Posted November 5, 2023.

This is the fifth and final blog post in our series covering Canada’s enhanced mandatory disclosure rules imposed by Bill C-47. Here we focus on the penalty provisions that CPAs, as well as their clients, need to be aware of. From hefty financial penalties to due diligence defences, understanding these new rules is critical for ensuring compliance and mitigating risks.

An Overview: Why Enhanced Disclosure?

Firstly, it’s important to understand the rationale behind these enhanced rules, especially if you’re advising clients on tax planning and compliance. The new mandatory disclosure requirements aim to equip the Canada Revenue Agency (CRA) with timely and comprehensive information about certain transactions that may pose tax risks. The changes serve as a tool for the CRA to promptly identify and respond to aggressive tax planning and evasion.

Types of Transactions & Applicability

Let’s quickly recap the types of transactions affected by the new provisions. Essentially, we’re looking at three categories:

  • Reportable Transactions
  • Notifiable Transactions
  • Reportable Uncertain Tax Treatments (RUTTs)
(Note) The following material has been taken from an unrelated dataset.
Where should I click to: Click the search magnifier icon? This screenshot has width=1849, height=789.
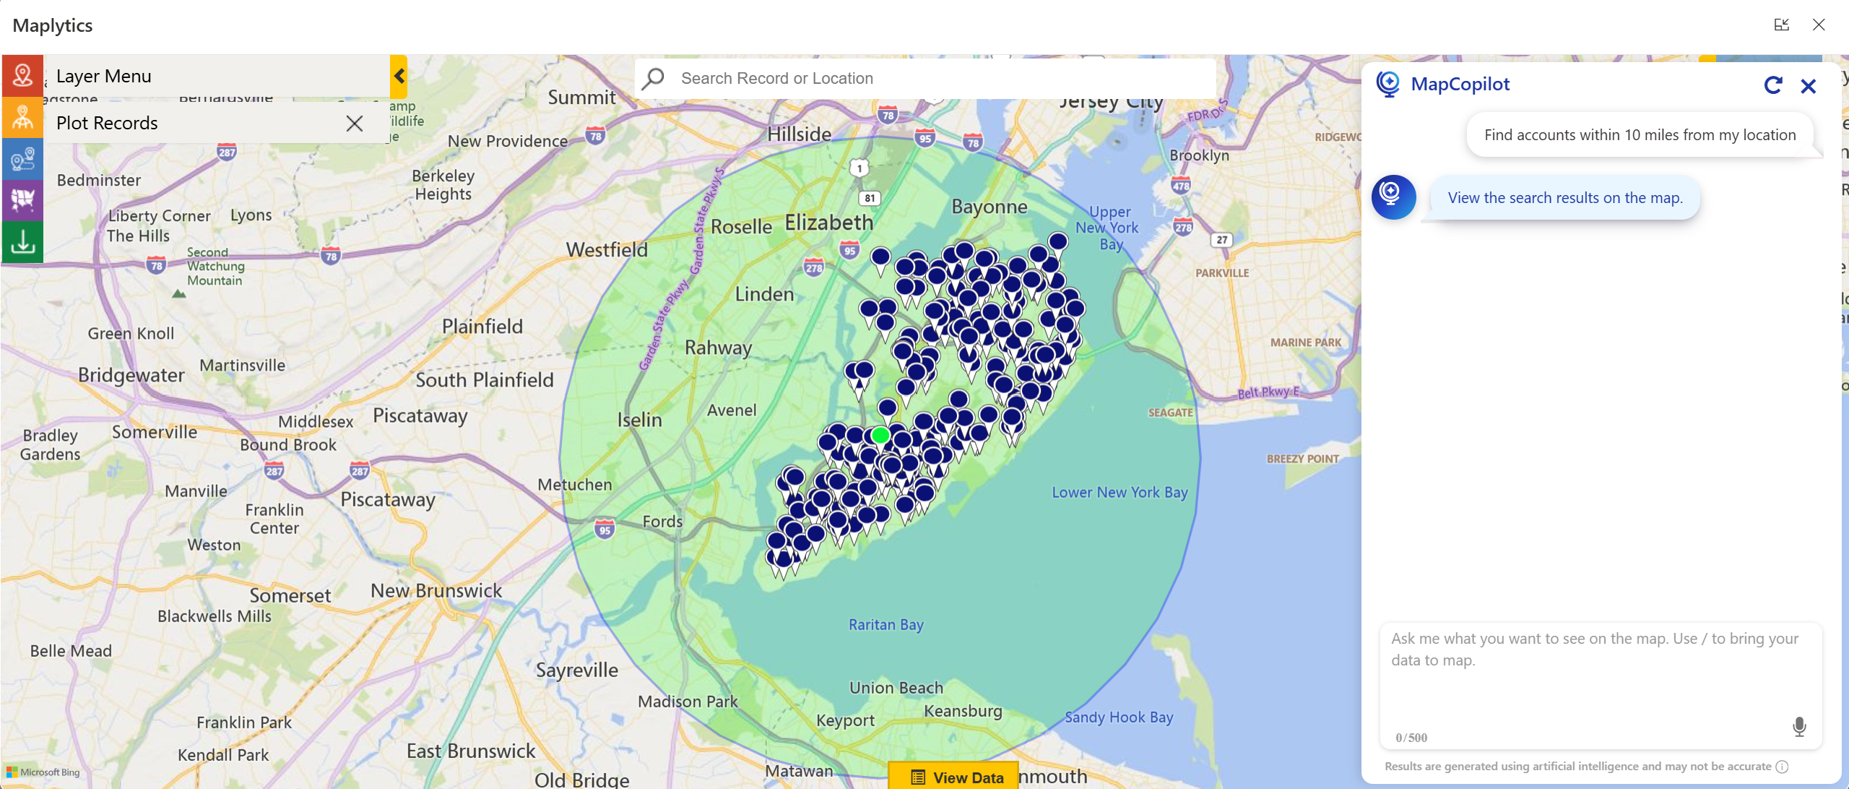pyautogui.click(x=654, y=78)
These rules apply to transactions occurring after June 21, 2023, and for tax years beginning after 2022 for RUTTs. If you need more information about RUTTs, we covered this topic in Part 4 of the series, which can be found HERE.

The Sting: Financial Penalties

Non-compliance with these rules comes with significant financial penalties, categorized based on the role one plays in the transaction—either as a taxpayer, an advisor, or a promoter.

For Taxpayers

– Individuals & Small Corporations: A penalty of $500 per week for each failure to report, up to the greater of $25,000 or 25% of the tax benefit.

– Corporations with Assets Over $50 Million: The penalty is steeper at $2,000 per week, up to the greater of $100,000 or 25% of the tax benefit.

For Advisors and Promoters

– Fees Charged: 100% of the fees charged for the transaction.

– Additional Penalties: $10,000 plus $1,000 per day during which the failure continues, up to $100,000.


– Corporations: A penalty of $2,000 per week, up to $100,000.

The penalties are not just financial; they also include extended reassessment periods, adding another layer of risk.

Due Diligence as a Safety Net

Now, for some relatively good news. There is a ‘due diligence defence’ against these penalties. This defence parallels that of the existing due diligence for director’s liability under the Income Tax Act. The defence essentially posits that if you’ve exercised the same level of care, diligence, and skill that a “reasonably prudent person” would have exercised in similar circumstances, you may not be liable for the penalties.

Remember, the standard here is objective, based on what a reasonably prudent person would do, rather than subjective evaluations of the individual’s own capacities. However, the actual circumstances of the case still matter and will be reviewed against this “reasonably prudent person” standard.

The RC312 & RC3133 Approach

If you have previously filed an RC312 or an RC3133 or have an ongoing case in tax court, you can reference those disclosures in the new forms, thereby reducing redundancy. For recurring tax benefits, these only need to be reported once.

Navigating Complex Transactions

A tricky area is when a transaction falls under multiple categories. The good news is that the CRA has streamlined this by allowing you to indicate on Form 312 that the transaction is both a reportable and notifiable transaction.

Final Thoughts for CPAs

Understanding these rules is crucial for you as a CPA not only for advising your clients but also for your own practices. Here’s what you can do to stay ahead:

Stay Updated: Regulatory environments are fluid. Keep yourself and your team updated on CRA guidelines.

Professional Consultation: For intricate transactions, it’s wise to consult legal experts who specialize in tax law.

Internal Training and Monitoring: Ongoing training and monitoring of client activities can help you align your practices with compliance requirements. Of course, internal training includes attending and sending staff to courses like AJAG’s Professional Engagement Refresher – 2023 written and presented by David Baker, CPA, CA or Income Tax Update – 2023 written and presented by Howard Wasserman, CPA, CA, TEP.

Document Everything: Rigorous documentation can be your best defence in case of a CRA audit.

Preventive Action: Given the hefty penalties, a preventive approach is much better than a curative one.

In conclusion, the enhanced mandatory disclosure rules are here to stay, and understanding their penalty provisions is crucial for anyone dealing with financial and tax planning. We hope this blog series on Bill C-47 has been informative and insightful. For a full listing of all AJAG’s courses.

Thank you for following this series. Stay compliant and take care!


The information contained in this blog post is intended for general informational purposes only and should not be construed as legal, accounting, or tax advice. While every effort has been made to ensure the accuracy and reliability of the content, the author and publisher make no representations or warranties as to the completeness, accuracy, or applicability of any information provided.


Neither the author nor the publisher shall be liable for any errors or omissions in the content, or for any actions taken in reliance thereon. Readers are advised to consult the original legislation or other legal sources for complete and accurate information.